Abstract — Hand and finger tracking has a major importance
in healthcare, for rehabilitation of hand function required due to
a neurological disorder, and in virtual environment applications,
like characters animation for on-line games or movies. Current
solutions consist mostly of motion tracking gloves with embedded
resistive bend sensors that most often suffer from signal drift,
sensor saturation, sensor displacement and complex calibration
procedures. More advanced solutions provide better tracking
stability, but at the expense of a higher cost.

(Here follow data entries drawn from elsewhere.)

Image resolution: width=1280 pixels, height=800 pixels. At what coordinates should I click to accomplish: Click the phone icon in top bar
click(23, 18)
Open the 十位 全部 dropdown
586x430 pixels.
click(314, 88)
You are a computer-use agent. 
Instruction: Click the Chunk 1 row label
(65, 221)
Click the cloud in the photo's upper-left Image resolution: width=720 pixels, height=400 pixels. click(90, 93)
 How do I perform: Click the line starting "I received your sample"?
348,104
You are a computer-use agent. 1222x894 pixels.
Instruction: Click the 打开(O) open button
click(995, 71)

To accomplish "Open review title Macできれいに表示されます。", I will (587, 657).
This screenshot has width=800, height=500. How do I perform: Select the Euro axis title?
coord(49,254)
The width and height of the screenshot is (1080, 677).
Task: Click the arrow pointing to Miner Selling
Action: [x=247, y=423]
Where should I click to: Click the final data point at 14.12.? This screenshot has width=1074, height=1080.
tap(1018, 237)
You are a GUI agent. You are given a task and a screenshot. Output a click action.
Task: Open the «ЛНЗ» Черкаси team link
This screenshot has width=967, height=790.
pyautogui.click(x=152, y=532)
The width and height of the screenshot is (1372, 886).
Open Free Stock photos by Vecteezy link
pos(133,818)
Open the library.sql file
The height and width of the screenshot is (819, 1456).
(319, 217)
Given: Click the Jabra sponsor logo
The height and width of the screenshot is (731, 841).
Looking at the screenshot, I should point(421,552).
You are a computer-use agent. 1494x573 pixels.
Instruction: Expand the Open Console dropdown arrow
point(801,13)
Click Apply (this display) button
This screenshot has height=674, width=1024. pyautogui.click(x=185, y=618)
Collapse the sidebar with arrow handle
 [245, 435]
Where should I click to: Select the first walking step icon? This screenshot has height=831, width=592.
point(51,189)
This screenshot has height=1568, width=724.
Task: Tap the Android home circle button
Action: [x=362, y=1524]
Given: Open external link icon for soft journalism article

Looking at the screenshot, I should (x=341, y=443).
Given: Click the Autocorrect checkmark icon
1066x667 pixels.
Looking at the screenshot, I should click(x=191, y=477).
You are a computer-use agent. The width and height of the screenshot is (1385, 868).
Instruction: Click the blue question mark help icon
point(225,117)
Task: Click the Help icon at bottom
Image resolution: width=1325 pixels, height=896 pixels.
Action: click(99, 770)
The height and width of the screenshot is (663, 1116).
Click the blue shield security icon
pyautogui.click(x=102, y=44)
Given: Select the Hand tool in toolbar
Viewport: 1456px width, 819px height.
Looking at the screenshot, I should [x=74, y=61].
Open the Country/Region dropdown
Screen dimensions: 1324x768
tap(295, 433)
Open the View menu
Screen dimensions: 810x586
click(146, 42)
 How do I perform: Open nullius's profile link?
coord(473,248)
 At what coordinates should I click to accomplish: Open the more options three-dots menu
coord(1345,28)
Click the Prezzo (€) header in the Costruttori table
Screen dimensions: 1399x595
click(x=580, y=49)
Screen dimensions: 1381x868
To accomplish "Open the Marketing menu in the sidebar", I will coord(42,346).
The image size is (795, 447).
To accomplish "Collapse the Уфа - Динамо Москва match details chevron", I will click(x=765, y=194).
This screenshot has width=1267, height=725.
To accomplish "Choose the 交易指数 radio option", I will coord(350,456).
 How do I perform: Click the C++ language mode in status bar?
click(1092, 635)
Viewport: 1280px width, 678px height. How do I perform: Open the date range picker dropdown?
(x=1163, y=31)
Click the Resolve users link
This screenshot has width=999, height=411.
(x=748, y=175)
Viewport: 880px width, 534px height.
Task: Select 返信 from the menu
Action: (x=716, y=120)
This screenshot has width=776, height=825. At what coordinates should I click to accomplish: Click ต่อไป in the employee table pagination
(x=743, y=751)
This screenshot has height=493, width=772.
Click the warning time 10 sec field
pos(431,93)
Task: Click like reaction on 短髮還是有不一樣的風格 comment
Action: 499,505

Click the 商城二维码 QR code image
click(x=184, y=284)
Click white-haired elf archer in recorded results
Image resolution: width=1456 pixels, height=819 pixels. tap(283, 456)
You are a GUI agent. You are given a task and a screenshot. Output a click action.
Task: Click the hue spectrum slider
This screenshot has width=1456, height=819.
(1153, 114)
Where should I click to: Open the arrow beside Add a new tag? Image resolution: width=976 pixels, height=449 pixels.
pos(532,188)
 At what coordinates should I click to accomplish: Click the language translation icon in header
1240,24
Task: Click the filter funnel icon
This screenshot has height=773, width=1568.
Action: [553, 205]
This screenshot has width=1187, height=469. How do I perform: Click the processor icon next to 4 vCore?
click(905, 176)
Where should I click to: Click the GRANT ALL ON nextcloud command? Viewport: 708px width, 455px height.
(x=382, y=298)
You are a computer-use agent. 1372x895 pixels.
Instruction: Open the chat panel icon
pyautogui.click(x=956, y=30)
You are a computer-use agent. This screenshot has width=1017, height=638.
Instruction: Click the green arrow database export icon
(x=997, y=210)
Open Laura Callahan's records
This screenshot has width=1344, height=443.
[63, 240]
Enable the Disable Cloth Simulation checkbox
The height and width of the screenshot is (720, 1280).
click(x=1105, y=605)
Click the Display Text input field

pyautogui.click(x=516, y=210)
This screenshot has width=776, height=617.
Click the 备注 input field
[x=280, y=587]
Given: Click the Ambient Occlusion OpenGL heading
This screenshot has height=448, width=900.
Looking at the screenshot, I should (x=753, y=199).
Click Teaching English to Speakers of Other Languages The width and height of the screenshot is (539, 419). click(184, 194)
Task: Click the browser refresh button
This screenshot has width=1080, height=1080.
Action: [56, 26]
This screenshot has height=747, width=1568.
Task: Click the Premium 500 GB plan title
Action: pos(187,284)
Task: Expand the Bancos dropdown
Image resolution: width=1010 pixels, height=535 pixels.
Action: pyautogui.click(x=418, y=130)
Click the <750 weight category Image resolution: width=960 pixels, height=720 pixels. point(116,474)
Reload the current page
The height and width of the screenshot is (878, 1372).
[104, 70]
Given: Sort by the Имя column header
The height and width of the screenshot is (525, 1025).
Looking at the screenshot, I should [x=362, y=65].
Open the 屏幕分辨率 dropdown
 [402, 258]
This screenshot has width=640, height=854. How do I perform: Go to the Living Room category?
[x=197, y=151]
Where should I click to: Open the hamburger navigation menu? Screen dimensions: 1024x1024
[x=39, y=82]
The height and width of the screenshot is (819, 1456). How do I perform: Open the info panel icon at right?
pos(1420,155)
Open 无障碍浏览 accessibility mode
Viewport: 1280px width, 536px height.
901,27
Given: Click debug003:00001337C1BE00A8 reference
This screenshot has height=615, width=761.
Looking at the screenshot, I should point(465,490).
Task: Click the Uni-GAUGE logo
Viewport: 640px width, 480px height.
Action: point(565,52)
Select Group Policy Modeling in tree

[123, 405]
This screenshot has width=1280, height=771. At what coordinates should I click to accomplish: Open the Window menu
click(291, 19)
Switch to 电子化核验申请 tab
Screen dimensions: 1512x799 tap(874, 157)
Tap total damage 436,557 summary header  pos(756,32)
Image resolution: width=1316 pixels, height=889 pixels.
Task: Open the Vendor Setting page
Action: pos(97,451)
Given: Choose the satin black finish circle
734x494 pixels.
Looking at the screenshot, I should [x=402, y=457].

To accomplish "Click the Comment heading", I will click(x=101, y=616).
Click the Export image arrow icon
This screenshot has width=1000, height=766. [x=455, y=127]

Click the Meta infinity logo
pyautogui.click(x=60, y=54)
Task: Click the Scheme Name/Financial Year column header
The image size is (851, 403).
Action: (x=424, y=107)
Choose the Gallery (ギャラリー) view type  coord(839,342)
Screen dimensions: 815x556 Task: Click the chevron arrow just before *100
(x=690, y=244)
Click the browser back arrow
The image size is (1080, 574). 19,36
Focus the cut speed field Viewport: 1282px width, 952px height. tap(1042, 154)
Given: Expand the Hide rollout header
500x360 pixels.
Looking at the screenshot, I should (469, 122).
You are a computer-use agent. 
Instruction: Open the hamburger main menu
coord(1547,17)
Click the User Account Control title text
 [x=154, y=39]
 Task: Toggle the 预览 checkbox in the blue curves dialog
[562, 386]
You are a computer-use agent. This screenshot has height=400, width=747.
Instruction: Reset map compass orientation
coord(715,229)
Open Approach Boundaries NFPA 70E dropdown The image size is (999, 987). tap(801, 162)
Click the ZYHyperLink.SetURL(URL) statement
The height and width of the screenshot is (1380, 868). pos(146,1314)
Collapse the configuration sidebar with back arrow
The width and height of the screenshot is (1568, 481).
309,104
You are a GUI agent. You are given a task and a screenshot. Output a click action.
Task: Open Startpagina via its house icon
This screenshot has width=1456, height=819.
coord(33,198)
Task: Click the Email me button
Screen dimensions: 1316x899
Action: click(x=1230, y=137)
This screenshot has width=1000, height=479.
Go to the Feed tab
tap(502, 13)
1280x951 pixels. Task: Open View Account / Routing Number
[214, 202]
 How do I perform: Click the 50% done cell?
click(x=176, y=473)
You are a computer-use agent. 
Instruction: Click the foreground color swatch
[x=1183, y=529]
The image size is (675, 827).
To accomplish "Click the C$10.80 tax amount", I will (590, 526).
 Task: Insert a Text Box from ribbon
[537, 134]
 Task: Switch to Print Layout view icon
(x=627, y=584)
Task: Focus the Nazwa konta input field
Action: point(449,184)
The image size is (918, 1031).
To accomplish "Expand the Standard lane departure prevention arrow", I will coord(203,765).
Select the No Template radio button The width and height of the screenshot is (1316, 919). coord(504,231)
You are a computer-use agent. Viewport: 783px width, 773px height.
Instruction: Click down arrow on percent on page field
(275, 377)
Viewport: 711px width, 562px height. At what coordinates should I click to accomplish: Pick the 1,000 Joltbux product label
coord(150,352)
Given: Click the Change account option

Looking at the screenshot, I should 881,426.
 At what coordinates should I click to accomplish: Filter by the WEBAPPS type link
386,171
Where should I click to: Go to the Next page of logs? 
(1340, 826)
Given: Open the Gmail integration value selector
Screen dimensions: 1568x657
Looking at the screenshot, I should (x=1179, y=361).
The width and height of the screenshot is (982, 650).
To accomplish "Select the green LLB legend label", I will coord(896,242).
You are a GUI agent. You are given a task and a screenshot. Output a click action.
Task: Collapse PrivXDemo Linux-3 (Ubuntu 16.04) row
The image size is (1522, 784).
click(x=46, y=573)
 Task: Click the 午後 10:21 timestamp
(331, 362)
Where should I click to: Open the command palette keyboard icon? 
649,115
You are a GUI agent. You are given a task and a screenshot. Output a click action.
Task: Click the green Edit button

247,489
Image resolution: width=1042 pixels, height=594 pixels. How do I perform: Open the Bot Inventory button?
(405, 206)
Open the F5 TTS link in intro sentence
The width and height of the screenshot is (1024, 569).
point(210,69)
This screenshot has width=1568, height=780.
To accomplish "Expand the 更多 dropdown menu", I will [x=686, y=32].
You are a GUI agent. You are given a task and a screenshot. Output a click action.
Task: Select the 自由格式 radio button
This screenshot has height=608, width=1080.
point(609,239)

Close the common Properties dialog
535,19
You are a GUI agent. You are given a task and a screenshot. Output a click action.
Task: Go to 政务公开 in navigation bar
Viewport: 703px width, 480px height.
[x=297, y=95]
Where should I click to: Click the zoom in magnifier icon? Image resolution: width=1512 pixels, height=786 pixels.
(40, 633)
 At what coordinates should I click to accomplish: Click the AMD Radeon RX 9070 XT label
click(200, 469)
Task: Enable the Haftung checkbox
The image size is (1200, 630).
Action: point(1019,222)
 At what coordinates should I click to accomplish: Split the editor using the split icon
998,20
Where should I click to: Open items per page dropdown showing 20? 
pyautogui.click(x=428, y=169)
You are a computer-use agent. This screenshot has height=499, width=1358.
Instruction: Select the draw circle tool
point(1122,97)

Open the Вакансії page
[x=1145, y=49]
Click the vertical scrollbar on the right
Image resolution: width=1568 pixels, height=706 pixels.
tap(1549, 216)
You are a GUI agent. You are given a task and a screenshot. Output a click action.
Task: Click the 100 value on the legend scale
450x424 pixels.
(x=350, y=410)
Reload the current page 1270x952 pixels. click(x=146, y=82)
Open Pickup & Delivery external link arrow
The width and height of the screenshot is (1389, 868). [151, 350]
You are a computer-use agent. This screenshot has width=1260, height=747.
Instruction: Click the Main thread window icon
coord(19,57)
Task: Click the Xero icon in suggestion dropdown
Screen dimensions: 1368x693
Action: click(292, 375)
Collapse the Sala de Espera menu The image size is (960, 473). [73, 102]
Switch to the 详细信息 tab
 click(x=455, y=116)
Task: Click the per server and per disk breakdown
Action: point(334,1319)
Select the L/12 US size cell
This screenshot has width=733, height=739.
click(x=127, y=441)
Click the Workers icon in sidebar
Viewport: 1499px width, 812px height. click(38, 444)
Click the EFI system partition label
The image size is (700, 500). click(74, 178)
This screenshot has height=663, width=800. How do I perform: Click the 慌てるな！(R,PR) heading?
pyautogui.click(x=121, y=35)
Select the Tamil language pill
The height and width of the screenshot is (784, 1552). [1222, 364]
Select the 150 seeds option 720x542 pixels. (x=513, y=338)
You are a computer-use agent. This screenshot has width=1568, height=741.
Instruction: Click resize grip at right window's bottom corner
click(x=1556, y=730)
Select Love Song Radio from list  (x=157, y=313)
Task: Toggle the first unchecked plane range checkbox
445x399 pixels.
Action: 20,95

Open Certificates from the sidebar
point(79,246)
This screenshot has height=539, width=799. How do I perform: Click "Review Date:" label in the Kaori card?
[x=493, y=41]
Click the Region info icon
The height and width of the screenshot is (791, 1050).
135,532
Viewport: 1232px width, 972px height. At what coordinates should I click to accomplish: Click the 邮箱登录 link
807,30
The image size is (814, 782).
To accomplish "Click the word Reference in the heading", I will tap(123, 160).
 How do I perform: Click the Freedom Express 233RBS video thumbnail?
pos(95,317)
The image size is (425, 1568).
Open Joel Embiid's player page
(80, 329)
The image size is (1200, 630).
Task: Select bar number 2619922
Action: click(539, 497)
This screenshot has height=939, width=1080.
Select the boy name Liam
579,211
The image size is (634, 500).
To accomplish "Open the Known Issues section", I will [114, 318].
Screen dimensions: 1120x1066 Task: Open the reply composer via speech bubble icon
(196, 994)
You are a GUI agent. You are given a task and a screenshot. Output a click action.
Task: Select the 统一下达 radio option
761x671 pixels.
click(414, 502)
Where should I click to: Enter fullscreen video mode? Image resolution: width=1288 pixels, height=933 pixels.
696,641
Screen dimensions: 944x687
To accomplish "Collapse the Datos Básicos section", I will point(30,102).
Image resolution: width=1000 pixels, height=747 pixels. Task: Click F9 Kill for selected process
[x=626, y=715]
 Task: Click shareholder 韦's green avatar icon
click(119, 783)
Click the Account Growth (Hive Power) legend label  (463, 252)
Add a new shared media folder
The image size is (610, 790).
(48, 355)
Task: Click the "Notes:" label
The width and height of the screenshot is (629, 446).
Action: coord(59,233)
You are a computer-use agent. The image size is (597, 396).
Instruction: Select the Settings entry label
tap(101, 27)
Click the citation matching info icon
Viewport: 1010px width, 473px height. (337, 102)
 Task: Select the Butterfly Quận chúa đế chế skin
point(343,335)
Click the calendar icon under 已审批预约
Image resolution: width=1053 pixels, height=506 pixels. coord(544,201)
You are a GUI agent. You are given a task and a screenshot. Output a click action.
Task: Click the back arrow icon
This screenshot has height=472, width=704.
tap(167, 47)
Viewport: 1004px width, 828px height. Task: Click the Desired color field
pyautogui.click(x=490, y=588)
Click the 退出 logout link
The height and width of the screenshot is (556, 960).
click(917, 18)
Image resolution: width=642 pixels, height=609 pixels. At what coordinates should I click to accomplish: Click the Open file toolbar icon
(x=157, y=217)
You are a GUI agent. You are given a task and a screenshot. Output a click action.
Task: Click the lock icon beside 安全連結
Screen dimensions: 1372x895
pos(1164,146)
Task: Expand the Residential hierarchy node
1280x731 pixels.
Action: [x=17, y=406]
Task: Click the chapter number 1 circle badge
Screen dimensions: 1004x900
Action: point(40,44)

The proposed solution aims to provide the required precision,
stability and feasibility through the combination of eleven inertial
measurements units (IMUs). Each unit captures the spatial
orientation of the attached body. To fully capture the hand
movement, each finger encompasses two units (at the proximal
and distal phalanges), plus one unit at the back of the hand.
The proposed glove was validated in two distinct steps: a)
evaluation of the sensors’ accuracy and stability over time; b)
evaluation of the bending trajectories during usual finger flexion
tasks based on the intra-class correlation coefficient (ICC).
Results revealed that the glove was sensitive mainly to
magnetic field distortions and sensors tuning. The inclusion of a
hard and soft iron correction algorithm and accelerometer and
gyro drift and temperature compensation methods provided
increased stability and precision. Finger trajectories evaluation
yielded high ICC values with an overall reliability within
application’s satisfying limits.
The developed low cost system provides a straightforward
calibration and usability, qualifying the device for hand and
finger tracking in healthcare and animation industries.